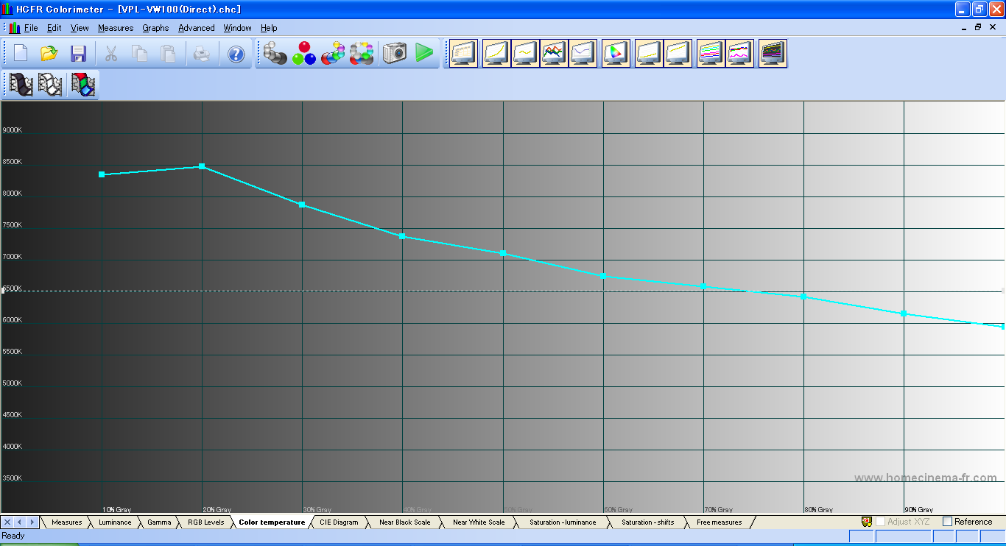
Task: Open the Measures menu
Action: coord(116,28)
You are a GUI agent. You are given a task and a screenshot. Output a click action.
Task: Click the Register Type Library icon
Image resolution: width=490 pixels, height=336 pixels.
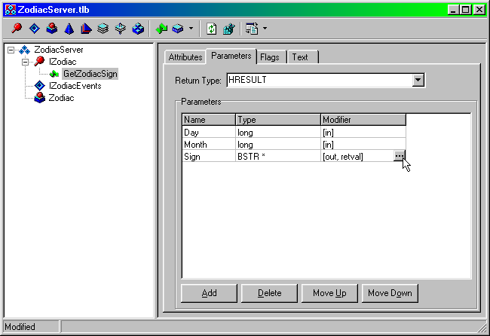(228, 29)
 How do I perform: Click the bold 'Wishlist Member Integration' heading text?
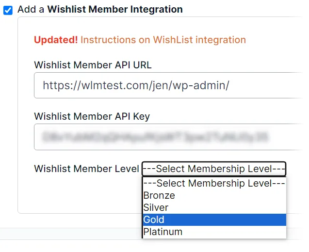(x=115, y=9)
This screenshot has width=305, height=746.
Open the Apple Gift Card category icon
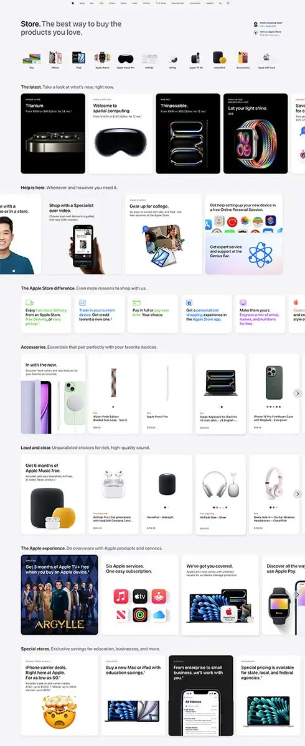(x=266, y=59)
= = = = = = =
#### TASK BRIEF:
Gather each line of the listing containing the word "screenshot" and show it.

#### EXPECTED ANSWER:
You are a GUI agent. You are given a task and a screenshot. Output a click action.
This screenshot has width=305, height=746.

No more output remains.